━━ Information supplied

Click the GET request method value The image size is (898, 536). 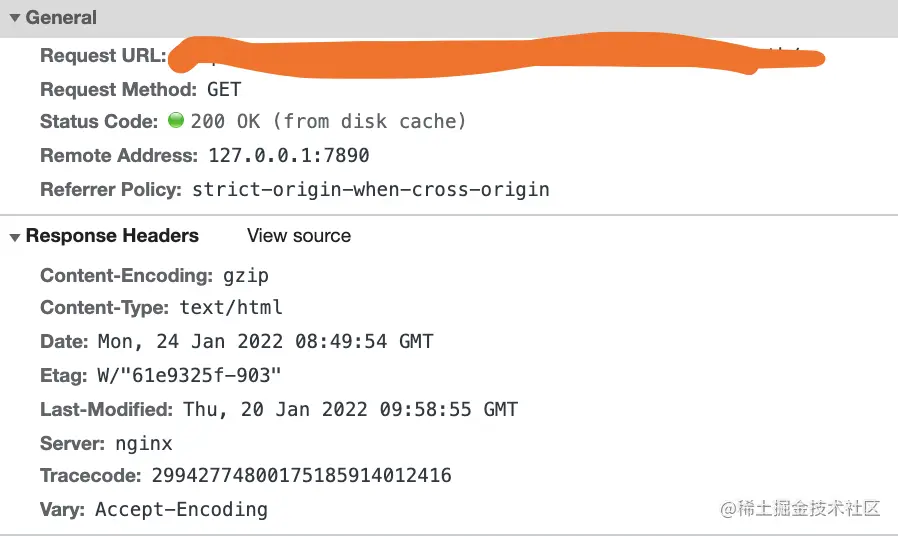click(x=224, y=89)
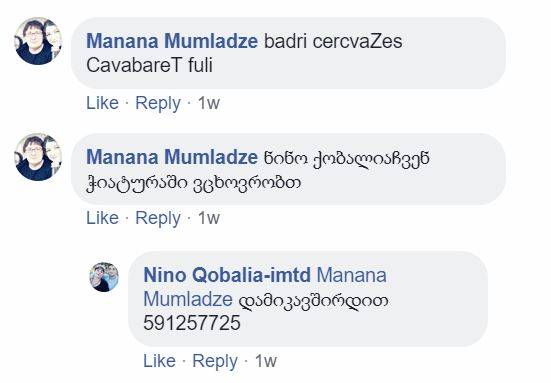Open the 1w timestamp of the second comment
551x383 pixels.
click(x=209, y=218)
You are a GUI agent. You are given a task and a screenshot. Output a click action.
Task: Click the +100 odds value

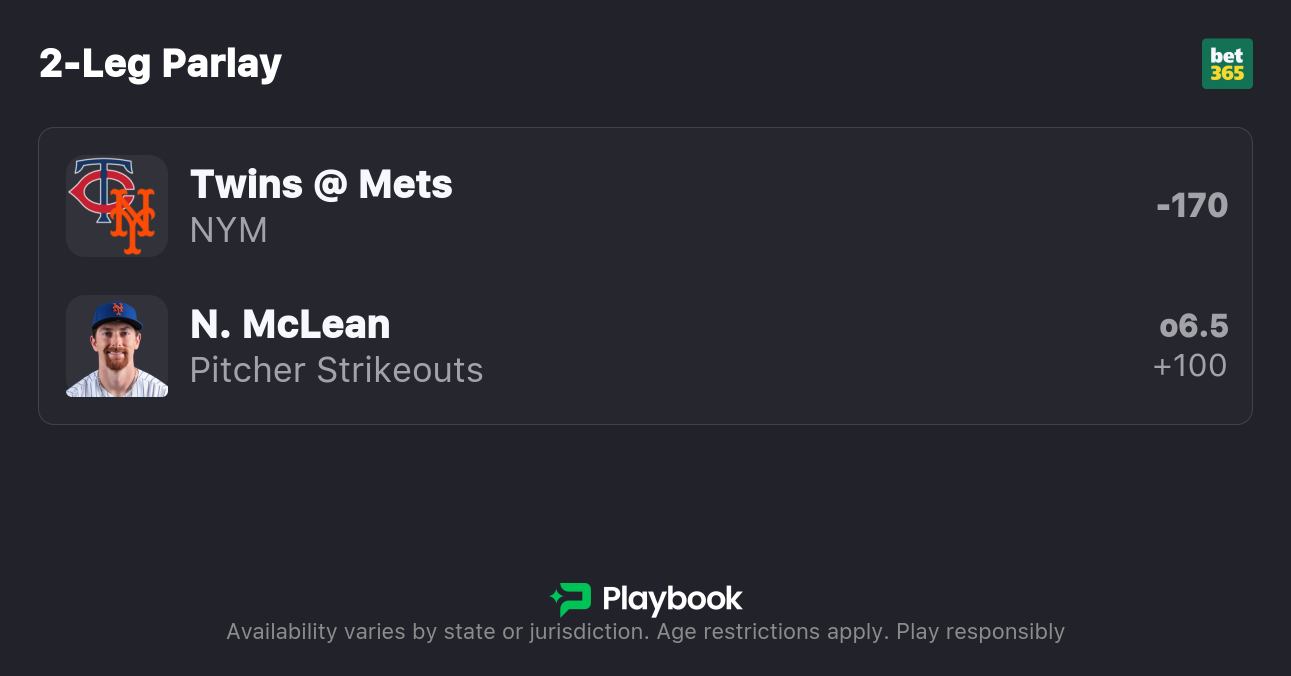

━━━━

**Exercise:**
Your copy should hold exactly the lines from the one that contains "You are a GUI" through the final line of the data, both ends included, and no pictures.

**Output of the task:**
You are a GUI agent. You are given a task and a screenshot. Output a click action.
Task: Click the +100 odds value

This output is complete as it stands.